══ WORKING DATA ══
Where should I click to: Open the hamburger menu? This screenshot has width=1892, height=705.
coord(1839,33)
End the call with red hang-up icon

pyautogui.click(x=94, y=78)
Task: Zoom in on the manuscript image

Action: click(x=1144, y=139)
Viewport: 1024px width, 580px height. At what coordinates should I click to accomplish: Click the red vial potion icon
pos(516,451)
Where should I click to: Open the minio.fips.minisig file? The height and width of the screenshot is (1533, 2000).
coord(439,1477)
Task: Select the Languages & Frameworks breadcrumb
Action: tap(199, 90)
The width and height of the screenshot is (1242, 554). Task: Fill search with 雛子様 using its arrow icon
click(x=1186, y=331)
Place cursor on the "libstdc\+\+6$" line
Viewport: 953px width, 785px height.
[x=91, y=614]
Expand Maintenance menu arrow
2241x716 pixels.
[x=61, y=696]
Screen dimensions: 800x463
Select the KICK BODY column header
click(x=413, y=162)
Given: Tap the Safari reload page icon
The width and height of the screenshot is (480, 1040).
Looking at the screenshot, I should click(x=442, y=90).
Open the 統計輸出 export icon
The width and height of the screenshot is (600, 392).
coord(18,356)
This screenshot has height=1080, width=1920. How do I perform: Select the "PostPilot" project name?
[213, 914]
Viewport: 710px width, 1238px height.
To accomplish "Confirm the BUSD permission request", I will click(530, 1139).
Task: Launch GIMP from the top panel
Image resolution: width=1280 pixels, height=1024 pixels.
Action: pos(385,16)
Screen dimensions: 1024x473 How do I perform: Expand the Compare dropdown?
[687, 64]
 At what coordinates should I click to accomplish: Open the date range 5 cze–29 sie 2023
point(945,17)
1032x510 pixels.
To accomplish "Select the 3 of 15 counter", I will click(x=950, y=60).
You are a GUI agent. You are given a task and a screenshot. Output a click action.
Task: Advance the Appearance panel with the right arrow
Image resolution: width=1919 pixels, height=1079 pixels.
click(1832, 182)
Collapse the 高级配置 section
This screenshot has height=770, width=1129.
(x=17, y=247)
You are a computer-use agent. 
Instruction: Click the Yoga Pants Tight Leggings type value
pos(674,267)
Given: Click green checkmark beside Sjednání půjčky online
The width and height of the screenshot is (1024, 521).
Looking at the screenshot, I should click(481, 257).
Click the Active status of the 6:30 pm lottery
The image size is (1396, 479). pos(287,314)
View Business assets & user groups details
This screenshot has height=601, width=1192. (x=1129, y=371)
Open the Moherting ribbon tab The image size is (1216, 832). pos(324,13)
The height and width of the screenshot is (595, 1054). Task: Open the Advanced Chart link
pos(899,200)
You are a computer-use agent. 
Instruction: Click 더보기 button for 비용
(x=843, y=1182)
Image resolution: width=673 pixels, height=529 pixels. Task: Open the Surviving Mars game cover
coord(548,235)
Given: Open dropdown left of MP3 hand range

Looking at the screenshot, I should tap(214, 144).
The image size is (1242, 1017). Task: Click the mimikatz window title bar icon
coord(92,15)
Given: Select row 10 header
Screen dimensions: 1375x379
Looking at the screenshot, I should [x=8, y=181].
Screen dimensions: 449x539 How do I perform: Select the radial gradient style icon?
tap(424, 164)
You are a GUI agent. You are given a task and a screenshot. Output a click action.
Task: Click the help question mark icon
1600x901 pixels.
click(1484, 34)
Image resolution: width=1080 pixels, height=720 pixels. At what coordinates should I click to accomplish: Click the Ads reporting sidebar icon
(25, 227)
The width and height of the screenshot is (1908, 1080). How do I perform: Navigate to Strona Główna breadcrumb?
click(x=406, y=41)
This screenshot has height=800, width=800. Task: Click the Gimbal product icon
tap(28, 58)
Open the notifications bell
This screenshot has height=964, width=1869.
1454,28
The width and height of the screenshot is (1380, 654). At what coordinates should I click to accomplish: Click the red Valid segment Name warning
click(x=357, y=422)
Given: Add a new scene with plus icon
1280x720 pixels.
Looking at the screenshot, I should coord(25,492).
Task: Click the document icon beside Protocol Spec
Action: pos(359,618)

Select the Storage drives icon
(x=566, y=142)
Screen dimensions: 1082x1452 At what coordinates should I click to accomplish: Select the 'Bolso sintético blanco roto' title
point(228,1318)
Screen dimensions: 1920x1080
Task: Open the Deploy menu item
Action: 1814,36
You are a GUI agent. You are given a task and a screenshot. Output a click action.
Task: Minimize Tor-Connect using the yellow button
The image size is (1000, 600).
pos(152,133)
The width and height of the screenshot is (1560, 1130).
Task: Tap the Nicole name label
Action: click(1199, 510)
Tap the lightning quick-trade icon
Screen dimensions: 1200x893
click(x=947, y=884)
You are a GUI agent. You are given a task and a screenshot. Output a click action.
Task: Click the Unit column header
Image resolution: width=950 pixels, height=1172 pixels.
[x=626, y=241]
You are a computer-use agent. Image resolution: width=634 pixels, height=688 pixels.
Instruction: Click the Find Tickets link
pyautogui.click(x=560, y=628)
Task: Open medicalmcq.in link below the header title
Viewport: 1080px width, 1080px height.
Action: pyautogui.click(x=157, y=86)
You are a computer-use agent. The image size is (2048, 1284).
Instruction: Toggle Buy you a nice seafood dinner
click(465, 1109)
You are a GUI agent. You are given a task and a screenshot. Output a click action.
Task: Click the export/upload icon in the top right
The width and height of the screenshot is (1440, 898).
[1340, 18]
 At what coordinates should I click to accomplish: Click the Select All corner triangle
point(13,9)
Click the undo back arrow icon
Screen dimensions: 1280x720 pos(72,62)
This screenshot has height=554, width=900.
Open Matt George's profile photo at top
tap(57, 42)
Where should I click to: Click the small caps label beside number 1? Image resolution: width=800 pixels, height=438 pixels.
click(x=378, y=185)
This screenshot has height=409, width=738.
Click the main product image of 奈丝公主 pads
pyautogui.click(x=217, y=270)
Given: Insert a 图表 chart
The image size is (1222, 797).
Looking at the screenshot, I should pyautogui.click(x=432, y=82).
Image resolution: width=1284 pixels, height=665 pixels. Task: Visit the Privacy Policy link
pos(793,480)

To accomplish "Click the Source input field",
═══
▸ **WHAT IS BEING ASKED**
From the data above, reproduce word for word the lines running from the line with "Screen dimensions: 449x539" to the line with "Given: Add a new scene with plus icon", ends included.

▸ **TASK ANSWER**
Screen dimensions: 449x539 How do I perform: Select the radial gradient style icon?
tap(424, 164)
You are a GUI agent. You are given a task and a screenshot. Output a click action.
Task: Click the help question mark icon
1600x901 pixels.
click(1484, 34)
Image resolution: width=1080 pixels, height=720 pixels. At what coordinates should I click to accomplish: Click the Ads reporting sidebar icon
(25, 227)
The width and height of the screenshot is (1908, 1080). How do I perform: Navigate to Strona Główna breadcrumb?
click(x=406, y=41)
This screenshot has height=800, width=800. Task: Click the Gimbal product icon
tap(28, 58)
Open the notifications bell
This screenshot has height=964, width=1869.
1454,28
The width and height of the screenshot is (1380, 654). At what coordinates should I click to accomplish: Click the red Valid segment Name warning
click(x=357, y=422)
Given: Add a new scene with plus icon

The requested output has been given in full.